(Collected data entries)
==========

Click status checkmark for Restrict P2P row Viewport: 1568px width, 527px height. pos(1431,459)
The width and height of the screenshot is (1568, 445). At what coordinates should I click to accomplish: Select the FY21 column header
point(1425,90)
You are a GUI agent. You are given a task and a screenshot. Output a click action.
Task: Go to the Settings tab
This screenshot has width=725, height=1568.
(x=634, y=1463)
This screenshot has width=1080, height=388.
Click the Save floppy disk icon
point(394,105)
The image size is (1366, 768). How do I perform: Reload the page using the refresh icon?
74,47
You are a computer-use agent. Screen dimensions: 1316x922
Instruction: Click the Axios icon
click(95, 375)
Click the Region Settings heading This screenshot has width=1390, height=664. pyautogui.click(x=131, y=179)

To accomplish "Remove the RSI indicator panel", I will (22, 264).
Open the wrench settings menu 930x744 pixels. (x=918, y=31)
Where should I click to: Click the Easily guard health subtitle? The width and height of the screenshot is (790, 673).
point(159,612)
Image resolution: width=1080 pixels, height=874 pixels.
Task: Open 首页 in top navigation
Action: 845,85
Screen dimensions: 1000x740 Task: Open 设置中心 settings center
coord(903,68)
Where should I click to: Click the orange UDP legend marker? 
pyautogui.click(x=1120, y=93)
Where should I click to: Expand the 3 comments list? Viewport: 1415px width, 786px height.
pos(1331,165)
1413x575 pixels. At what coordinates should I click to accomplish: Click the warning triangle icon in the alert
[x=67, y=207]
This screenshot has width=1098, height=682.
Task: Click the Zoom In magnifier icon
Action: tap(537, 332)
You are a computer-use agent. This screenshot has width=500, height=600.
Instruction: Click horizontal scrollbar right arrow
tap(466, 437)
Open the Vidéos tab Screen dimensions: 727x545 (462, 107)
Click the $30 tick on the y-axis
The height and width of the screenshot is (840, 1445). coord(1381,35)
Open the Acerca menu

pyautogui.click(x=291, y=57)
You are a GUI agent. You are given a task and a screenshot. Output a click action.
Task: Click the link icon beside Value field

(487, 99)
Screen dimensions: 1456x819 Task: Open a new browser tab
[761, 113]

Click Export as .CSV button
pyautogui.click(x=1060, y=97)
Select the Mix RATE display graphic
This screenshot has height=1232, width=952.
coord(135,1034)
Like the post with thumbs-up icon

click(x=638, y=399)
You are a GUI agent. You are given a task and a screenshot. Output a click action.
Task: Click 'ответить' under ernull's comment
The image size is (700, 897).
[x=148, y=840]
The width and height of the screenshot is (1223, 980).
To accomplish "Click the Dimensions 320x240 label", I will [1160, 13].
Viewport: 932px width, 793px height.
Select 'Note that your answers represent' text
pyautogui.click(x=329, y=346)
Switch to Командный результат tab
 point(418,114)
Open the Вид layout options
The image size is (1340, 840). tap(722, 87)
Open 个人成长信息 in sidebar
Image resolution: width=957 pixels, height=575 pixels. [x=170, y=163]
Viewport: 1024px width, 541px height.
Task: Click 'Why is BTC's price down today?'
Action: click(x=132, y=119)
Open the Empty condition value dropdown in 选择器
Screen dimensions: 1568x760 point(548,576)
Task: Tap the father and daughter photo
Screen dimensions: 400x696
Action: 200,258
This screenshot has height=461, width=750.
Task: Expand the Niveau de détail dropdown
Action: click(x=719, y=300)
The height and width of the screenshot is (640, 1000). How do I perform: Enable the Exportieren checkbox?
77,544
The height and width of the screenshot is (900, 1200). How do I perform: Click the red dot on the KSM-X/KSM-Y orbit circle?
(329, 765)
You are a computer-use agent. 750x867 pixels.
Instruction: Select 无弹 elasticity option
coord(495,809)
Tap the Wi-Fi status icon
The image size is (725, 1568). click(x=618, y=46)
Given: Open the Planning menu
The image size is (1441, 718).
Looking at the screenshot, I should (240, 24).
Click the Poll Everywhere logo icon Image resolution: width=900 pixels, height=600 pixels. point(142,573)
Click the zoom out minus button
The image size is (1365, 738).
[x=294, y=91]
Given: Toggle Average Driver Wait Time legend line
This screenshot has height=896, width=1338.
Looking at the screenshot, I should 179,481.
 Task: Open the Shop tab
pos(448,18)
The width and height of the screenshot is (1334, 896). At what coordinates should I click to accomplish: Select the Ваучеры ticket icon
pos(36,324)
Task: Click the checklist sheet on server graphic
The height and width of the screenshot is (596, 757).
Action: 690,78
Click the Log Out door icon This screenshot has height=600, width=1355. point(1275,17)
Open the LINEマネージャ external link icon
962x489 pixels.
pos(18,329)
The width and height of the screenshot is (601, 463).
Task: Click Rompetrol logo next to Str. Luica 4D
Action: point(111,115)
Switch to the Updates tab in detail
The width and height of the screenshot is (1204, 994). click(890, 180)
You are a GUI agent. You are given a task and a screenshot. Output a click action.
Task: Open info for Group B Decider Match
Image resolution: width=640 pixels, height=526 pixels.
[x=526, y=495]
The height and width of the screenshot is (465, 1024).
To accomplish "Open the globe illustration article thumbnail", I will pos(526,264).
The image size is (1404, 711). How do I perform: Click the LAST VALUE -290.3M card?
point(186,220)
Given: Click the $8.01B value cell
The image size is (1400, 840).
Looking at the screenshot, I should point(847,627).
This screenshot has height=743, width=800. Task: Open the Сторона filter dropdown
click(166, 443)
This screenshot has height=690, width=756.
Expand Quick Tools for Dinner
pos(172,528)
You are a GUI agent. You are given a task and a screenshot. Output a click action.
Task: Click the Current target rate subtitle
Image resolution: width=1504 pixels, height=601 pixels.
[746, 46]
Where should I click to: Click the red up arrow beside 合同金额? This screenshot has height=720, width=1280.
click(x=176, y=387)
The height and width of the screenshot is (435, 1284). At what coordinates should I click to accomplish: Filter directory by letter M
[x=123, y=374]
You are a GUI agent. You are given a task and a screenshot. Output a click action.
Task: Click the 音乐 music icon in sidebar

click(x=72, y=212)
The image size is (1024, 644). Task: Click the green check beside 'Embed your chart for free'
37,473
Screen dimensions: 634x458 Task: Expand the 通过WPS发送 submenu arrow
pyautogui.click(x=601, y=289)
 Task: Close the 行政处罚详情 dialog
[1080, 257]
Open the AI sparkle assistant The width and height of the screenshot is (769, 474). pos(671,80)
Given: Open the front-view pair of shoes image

==========

For every line in the data above that has the string "will", return that line.

◆ TASK ANSWER
To accomplish "Remove the RSI indicator panel", I will (22, 264).
To accomplish "Click the Dimensions 320x240 label", I will [1160, 13].
To accomplish "Open the globe illustration article thumbnail", I will pos(526,264).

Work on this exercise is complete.